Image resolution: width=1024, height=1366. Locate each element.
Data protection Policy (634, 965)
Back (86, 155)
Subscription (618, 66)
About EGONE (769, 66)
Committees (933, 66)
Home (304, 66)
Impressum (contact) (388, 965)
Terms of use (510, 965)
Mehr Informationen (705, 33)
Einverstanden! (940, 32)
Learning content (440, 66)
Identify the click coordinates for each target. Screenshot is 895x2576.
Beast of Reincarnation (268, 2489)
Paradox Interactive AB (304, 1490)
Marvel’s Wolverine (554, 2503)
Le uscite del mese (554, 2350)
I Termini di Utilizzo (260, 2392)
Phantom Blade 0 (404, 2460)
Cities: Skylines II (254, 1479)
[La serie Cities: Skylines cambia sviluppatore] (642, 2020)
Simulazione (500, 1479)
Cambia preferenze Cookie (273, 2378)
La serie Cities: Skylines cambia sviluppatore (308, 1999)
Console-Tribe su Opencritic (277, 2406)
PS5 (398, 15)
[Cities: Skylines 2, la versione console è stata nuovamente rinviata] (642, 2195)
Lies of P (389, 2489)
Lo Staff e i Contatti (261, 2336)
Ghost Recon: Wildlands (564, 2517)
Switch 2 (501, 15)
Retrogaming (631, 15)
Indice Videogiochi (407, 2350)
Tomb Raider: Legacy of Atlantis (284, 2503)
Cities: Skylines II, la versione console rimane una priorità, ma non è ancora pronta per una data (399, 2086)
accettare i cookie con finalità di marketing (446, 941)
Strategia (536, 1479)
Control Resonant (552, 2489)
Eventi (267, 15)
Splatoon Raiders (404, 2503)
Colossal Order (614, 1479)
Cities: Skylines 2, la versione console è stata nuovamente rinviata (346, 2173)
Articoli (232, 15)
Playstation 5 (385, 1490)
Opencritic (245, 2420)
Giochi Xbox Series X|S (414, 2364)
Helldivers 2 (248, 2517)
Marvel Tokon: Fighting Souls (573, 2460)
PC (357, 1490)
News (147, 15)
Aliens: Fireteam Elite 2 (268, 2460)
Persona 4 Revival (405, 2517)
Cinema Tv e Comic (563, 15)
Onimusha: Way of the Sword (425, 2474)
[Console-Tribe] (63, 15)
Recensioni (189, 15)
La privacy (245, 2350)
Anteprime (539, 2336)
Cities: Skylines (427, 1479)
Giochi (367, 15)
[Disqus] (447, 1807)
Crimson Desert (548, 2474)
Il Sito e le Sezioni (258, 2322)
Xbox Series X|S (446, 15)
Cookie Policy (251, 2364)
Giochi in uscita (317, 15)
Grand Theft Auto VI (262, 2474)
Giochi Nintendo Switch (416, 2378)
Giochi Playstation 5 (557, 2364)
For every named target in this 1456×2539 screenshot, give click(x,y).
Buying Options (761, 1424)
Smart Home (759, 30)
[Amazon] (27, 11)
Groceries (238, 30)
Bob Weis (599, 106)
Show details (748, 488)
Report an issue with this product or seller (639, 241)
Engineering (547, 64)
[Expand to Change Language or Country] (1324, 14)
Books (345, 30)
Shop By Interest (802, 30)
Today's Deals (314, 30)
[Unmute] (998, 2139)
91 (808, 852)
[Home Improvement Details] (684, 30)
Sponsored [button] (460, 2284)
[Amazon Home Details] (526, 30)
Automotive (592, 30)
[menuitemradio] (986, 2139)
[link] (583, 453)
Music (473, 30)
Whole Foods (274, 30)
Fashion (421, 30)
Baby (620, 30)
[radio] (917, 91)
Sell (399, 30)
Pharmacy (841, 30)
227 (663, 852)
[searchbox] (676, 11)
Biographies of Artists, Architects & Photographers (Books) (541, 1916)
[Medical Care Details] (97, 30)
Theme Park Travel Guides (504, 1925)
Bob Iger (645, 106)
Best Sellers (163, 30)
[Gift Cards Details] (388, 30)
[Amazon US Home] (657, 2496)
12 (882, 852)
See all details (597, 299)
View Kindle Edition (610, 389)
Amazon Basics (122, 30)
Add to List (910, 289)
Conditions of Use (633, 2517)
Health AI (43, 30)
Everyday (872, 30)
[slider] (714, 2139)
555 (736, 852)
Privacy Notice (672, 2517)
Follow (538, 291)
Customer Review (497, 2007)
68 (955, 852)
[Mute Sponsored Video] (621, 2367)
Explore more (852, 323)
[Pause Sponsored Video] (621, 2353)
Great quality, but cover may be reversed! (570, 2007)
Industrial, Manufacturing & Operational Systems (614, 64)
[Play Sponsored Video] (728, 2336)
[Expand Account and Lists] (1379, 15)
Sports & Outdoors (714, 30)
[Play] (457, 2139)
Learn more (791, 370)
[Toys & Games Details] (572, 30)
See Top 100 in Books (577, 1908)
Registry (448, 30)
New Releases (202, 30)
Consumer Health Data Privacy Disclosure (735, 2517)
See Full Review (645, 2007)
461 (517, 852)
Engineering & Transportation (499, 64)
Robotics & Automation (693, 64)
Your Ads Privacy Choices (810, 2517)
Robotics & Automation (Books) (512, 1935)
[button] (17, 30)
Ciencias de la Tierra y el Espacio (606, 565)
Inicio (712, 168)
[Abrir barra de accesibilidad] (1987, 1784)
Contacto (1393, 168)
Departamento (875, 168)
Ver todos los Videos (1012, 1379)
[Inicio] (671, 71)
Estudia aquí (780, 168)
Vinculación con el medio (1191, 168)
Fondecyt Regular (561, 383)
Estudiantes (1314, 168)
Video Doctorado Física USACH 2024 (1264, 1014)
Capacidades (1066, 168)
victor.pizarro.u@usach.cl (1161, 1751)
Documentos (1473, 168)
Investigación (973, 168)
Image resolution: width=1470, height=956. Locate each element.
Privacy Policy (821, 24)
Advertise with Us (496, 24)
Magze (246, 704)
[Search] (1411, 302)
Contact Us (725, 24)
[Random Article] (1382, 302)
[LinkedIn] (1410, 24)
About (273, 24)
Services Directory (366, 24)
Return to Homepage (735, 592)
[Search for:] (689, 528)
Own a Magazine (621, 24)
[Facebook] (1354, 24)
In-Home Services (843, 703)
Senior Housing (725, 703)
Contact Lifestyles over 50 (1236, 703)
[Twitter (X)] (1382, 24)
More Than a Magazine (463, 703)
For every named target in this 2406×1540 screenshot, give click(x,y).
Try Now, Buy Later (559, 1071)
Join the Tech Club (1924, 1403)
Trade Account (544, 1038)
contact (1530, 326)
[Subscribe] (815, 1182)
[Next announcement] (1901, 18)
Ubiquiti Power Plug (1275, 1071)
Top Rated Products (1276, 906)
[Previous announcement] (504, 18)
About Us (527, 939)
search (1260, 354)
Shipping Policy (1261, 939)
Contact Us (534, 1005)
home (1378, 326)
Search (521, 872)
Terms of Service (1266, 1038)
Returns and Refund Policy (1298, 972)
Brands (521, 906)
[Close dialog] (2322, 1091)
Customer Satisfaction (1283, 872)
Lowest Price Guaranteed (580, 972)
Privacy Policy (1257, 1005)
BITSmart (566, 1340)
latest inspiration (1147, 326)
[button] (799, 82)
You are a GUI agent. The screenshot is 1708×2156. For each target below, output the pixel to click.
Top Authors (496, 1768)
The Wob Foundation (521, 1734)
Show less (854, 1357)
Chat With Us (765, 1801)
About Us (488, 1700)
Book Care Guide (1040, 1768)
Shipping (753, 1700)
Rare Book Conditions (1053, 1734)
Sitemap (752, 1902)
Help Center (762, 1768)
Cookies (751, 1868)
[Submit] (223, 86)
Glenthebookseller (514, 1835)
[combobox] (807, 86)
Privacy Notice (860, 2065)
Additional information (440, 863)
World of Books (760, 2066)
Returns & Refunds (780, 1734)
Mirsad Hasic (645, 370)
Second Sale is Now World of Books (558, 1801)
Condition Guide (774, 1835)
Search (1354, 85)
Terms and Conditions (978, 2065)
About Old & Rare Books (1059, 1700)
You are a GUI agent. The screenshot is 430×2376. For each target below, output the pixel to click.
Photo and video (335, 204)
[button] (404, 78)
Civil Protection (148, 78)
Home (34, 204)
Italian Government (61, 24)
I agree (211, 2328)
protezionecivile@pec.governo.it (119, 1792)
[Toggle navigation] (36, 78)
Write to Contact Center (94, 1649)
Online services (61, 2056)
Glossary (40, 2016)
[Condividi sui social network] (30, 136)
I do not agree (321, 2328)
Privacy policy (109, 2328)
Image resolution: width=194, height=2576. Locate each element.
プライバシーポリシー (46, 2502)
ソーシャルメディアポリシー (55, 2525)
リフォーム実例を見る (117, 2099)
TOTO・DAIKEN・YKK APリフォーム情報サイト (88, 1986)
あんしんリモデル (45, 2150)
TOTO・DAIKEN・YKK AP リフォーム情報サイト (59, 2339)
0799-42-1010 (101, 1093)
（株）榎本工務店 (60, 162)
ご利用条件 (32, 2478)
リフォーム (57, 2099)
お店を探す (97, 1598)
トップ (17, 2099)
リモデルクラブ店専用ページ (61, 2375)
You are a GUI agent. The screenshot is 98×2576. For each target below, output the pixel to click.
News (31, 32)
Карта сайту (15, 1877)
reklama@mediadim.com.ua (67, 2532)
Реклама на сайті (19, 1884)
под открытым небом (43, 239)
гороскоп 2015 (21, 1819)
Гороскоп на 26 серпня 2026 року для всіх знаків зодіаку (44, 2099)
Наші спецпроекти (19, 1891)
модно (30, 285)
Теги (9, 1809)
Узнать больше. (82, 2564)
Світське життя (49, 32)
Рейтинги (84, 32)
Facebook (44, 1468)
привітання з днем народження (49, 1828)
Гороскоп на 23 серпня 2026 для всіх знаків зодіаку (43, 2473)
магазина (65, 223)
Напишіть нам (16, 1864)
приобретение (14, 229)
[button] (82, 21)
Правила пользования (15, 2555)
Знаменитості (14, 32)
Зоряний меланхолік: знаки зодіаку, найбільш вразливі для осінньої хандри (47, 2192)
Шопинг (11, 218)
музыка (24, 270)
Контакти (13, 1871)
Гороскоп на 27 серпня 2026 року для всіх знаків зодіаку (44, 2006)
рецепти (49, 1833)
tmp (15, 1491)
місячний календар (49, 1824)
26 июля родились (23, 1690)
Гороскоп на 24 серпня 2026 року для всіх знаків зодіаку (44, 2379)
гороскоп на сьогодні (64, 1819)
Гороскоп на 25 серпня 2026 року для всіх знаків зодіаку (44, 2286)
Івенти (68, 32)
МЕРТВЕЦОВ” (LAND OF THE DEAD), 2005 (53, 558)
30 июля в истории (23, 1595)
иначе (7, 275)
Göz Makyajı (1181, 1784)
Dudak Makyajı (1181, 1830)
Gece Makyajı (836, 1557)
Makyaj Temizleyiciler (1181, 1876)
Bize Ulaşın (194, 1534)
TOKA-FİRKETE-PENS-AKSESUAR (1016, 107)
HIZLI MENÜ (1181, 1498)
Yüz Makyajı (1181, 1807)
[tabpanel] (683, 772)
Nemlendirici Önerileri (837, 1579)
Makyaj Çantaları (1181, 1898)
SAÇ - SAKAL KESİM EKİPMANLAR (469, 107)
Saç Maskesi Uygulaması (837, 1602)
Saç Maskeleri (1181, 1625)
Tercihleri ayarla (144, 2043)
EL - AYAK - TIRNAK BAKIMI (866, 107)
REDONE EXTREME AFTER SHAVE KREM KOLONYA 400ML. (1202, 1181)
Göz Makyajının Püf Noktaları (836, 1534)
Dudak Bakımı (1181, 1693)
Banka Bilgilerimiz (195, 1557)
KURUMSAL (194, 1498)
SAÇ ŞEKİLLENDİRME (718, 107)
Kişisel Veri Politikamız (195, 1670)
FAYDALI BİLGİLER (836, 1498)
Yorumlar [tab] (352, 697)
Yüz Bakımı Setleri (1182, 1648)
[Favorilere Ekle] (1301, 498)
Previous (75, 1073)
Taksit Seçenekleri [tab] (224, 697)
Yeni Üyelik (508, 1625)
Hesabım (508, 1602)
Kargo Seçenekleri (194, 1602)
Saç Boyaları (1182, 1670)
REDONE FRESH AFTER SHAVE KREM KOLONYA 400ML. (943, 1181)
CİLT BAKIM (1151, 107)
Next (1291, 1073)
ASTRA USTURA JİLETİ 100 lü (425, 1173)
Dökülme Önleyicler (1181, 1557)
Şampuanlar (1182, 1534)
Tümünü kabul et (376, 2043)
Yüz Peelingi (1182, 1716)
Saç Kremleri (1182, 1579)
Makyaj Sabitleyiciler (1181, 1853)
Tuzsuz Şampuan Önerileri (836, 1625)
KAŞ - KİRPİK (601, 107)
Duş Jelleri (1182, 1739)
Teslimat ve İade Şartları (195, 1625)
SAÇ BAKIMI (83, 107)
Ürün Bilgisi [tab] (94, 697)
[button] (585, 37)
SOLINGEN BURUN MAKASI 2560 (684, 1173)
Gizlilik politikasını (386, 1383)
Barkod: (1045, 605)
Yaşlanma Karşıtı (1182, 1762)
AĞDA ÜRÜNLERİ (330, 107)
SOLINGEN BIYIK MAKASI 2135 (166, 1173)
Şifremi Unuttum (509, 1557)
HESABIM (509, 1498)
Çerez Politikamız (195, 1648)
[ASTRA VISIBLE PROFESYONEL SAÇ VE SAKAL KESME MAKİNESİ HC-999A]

TO DO ▸
Could you restate word for word the lines above, from the one that contains "protezionecivile@pec.governo.it (119, 1792)" through the one that contains "Privacy policy (109, 2328)", and no others?

WRITTEN SOLUTION ▸
protezionecivile@pec.governo.it (119, 1792)
[Toggle navigation] (36, 78)
Write to Contact Center (94, 1649)
Online services (61, 2056)
Glossary (40, 2016)
[Condividi sui social network] (30, 136)
I do not agree (321, 2328)
Privacy policy (109, 2328)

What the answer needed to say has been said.